– Боже ты мой! – сказала Нина, когда отдернула шторы и осмотрела комнату при беспощадном дневном свете.
А Дмитрий смотрел молча и грустно. Будто попал в четверть века назад, а то и раньше: многие вещи сохранились с семидесятых годов. Тот же зеркальный шкаф с петлями, которых сейчас не делают – отличными, кстати, не три хилых крепления по дверце, а сплошь, снизу доверху. Деревянная кровать с металлическими ножками. Письменный стол. Книжный большой шкаф до потолка, все книги зачитаны, ими, похоже, и занимала свое время Лидия Эдуардовна. Настольная металлическая лампа с кнопкой, торшер с покосившимся конусным абажуром из гофрированного пластика…
Начали выносить, разбирать.
Дмитрий хотел что-то оставить на память из мебели, но все было безлико, стандартно, отдавало не стариной, а старостью. На личные мамины вещи – платья, халаты, блузки – он даже не смотрел, больно становилось, их разборкой занималась только Нина. Каких-то интересных для памяти мелочей тоже не оказалось. Глобус с трещиной, календарь-перевертыш, подставка для ручек… Взял в результате только фотоальбом в дерматиновой обложке с надписью «VI Всемирный фестиваль молодежи и студентов. Москва. 1957». Фотографии не стал рассматривать, отложил на потом.
Нина все распланировала.
– Сначала делаем мамину комнату. Потом заселяемся в нее и ремонтируем все остальное. Ты согласен?
– Вполне.
Но бригадир, шустрый круглоголовый мальчик лет двадцати пяти, в черных брюках со стрелочкой, в остроносых лаковых туфлях, распорядился по-своему:
– Наоборот, в отдельной комнате пока ничего не делаем, только зачистку. А то наведем красоту, а вы будете потом из других комнат грязь таскать. Поставьте тут, что нужно, из старой мебели, живите, а мы будем остальное громить и строить.
Нина сразу его зауважала, согласилась.
Она взяла отпуск, перестала ездить по клиентам, занималась только ремонтом. Дмитрий, возвращаясь с работы, часто заставал ее в процессе, слушая с почтительностью непосвященного новые для себя слова и обороты: «под один маячок общую стяжку делать будем или чтобы просто ровно?», «тут штробить во всю стену придется», «гипсокартон согнем, сделаем овал, как хотите», «пеноблоком, хозяйка, ванну можно обнести, но как бы грибок не пошел». И экзотические имена: «Грое», «Занусси», «Аркана», «Замбаити», «Парла».
– Что такое «замбаити»? – спросил как-то за ужином.
– Обои итальянские. Фирма так называется.
– А «парла»?
– Тоже фирма. Паркетная доска. Вот мучаюсь, кстати, что выбрать.

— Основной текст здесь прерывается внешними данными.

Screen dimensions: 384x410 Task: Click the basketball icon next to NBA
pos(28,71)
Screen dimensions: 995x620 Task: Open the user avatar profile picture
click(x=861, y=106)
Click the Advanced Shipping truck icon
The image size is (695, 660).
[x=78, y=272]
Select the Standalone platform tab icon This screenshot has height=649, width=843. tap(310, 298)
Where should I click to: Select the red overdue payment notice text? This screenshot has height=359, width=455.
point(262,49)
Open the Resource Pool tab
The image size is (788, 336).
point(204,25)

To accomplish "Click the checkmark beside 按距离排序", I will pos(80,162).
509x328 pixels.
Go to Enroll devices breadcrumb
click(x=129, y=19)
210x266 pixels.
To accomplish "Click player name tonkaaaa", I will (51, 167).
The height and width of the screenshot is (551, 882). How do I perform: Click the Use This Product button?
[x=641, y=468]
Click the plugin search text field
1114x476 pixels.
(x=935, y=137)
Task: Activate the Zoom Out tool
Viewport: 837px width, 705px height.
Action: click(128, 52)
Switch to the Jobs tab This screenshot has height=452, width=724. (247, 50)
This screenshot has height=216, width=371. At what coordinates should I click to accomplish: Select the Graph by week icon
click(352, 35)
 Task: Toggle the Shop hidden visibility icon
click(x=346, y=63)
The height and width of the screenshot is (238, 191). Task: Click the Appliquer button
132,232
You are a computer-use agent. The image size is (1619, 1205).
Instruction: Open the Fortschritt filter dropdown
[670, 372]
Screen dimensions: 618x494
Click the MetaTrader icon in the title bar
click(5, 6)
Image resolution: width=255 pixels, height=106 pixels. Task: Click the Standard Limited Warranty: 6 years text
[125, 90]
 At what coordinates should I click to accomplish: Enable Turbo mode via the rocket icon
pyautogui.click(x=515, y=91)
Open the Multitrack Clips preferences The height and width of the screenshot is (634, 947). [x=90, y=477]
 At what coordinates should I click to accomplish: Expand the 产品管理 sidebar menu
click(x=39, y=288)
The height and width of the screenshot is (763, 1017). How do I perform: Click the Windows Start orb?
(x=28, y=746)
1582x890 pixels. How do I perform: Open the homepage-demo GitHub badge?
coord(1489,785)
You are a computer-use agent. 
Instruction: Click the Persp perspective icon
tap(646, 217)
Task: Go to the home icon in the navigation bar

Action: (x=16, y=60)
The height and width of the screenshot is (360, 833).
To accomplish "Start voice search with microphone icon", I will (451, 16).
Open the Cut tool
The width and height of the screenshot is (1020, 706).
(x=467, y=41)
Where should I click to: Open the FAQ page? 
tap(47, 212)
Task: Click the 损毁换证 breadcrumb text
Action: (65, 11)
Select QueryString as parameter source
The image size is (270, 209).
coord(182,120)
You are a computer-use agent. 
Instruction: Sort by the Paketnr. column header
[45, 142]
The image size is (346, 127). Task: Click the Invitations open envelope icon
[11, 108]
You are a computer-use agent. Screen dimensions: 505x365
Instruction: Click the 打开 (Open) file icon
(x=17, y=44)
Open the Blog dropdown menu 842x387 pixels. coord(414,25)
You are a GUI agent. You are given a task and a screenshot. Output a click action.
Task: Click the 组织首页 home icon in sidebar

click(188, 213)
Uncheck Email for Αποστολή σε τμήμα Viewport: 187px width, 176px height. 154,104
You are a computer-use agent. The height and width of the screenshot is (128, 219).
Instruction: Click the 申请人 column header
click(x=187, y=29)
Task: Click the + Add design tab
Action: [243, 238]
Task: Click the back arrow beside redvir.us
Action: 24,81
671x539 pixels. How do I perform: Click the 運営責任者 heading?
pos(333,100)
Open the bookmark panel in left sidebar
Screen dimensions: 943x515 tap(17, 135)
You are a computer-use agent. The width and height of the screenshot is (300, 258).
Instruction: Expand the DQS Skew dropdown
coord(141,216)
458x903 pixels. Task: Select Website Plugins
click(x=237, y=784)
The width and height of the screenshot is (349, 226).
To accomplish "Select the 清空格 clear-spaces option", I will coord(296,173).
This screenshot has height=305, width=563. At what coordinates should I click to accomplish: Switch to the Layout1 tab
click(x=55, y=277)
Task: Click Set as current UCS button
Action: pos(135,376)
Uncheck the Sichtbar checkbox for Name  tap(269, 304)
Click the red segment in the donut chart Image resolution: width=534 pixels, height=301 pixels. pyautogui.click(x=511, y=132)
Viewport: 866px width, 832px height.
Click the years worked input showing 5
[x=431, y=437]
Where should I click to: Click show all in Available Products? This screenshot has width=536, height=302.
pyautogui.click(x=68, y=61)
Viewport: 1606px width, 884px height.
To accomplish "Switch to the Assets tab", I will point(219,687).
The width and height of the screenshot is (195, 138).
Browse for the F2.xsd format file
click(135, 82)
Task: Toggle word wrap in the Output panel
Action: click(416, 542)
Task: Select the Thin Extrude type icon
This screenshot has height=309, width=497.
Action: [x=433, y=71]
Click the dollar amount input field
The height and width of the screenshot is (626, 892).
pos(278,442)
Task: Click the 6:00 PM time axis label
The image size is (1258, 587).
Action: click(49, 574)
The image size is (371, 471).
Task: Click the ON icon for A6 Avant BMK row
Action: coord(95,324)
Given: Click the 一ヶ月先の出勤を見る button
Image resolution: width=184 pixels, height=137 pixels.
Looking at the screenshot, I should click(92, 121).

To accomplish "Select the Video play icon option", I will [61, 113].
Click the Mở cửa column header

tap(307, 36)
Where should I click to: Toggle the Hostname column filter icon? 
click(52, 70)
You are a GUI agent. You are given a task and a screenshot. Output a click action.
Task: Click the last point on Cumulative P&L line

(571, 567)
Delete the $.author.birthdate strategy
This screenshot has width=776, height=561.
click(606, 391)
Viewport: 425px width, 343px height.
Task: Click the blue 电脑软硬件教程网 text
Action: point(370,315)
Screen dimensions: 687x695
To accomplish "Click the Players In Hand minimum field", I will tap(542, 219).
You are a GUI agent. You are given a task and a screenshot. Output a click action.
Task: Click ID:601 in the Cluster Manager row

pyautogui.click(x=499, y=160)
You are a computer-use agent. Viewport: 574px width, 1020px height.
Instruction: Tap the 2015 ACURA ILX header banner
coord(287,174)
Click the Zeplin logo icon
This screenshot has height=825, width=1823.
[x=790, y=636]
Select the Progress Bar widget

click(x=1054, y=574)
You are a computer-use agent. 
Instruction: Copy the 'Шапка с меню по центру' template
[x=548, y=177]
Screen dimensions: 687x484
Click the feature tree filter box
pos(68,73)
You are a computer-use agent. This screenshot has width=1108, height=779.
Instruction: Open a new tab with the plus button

Есть отличные шведские «Таркетт» и «Форбо», нравятся мне, «Харо» немецкие тоже ничего, отличные финские, но дорогие – «Упофлор», «Карелия», та же «Парла». Отечественные тоже есть.
Увлекшись, Нина показывала Дмитрию каталоги: обои, кухонная техника, напольная и настенная плитка, оборудование для ванны и туалета, люстры, бра, паласы, шкафы и шкафчики, диваны, кресла, столы, стулья…
Каждый вечер Дмитрий видел изменения, они его радовали.
Однажды наткнулся на горячую ссору жены с лукавым бригадиром Ромой.
– Ромашечка, не морочь мне мозги, я видела, как этот молдаванин плитку кладет!
– Он хохол.
– Без разницы! Думаешь, я не знаю, как надо? Загрунтовать стену, а потом плотно класть на раствор, а он что делал, ты знаешь? На середку совочком кинет горку, приложит плитку и начинает выравнивать. Конечно, так легче! А что получилось? В середке приклеено, а по бокам пустота! Вода будет заливаться, да и просто отвалится все!
– Нин, я тебе гарантирую, он понимает, что делает! Эта горка, как ты говоришь, она по всей плитке расходится, плитка сидит плотно, я тебе говорю!
– Хорошо! – Нина метнулась в ванную, где одна стена была полностью выложена плиткой. – Я сейчас в любом месте отколупну три плитки, и если будет так, как я говорю, переделываете всю стену! За свой счет.
– Да пожалуйста! – пошел ва-банк Рома.
Нина схватила оставленные плиточником инструменты, решительно отбила три прямоугольника, при этом не сломав их, и торжествующе показала Роме. Тот почесал в затылке: действительно, на стене была круглая плоская выпуклость, на плитке след от нее, а по краям – пусто.